In the above example, the presend is set to "SyslogLam.js" which is the Syslog lambot that extracts the values from the tokenised message and after assembling the values, publishes the events to MooMS.

The modules defined in the modules section are used by SyslogLam.js to extract values. In the above example, the following modules are defined:

  • RegExpUtil.js: A module holding common regular expressions and regular expression related functions (search and replace).

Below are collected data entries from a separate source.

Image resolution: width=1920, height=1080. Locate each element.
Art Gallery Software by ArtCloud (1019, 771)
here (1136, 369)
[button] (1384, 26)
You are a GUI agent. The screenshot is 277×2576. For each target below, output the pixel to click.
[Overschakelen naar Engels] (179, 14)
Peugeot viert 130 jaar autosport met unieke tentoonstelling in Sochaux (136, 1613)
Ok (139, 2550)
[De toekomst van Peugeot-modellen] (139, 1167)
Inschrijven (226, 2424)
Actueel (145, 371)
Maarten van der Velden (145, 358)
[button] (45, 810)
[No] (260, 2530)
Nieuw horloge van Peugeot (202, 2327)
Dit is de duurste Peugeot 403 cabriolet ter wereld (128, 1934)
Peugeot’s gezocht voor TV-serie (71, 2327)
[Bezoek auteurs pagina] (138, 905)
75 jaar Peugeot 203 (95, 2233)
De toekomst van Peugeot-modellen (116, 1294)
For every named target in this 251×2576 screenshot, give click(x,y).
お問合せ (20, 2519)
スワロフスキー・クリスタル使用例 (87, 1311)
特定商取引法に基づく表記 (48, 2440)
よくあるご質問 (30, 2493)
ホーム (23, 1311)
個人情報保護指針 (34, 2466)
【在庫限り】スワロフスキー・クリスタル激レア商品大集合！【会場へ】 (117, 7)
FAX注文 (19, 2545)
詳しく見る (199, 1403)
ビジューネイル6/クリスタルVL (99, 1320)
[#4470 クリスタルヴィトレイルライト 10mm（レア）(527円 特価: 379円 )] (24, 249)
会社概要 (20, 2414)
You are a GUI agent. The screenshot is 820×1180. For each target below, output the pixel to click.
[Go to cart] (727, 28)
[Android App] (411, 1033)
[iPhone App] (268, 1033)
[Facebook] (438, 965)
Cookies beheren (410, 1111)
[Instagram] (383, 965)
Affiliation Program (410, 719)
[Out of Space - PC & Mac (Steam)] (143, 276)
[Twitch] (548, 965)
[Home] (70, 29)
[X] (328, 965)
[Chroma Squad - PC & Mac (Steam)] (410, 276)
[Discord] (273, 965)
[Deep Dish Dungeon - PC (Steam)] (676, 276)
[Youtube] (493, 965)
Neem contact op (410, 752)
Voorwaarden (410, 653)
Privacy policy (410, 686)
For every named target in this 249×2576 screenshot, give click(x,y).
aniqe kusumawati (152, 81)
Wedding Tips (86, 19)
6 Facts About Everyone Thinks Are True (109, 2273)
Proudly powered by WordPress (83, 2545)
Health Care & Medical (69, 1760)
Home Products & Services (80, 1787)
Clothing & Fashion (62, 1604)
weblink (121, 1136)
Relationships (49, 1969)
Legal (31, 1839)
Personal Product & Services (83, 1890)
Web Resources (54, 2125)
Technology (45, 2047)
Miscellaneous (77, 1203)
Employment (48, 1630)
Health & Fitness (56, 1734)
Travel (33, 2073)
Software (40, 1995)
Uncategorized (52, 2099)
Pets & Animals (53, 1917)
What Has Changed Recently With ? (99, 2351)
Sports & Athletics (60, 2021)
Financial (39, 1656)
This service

  • SyslogUtil.js: A syslog specific module, defining a “message” object and instance methods, and other methods used in the lambot.

  • SyslogEvents.js: A library of actions to take for specific events, based on an EventId. Message actions are defined by functions – so a single function can cover many message types.

  • LamUtility.js: Contains functions that are repeatedly used in a lambot (date, debug etc.).

Note

You can edit the SyslogLam.js to process specific Syslog messages. The lambot and the modules can be found in the $MOOG_HOME/bots/lambots directory.

The workflow of syslog lambot is as follows:

29961740.png
  • Determine Severity: Associate one of the standard Moogsoft severities with the event.

  • Determine Context: Determines the entities about this event, such as host, interfaces, ports etc.

  • Determine Eventid: Determines the event id of the event.

  • Determine Signature: Create a valid Moogsoft Onprem signature that will allow effective de-­duplication for the events.

  • Execute a policy: This will execute a message having an optional specific behavior associated with it (e.g. message transformation).

  • Final Processing: Allow any last stage processing before the event is dispatched (filtering etc.).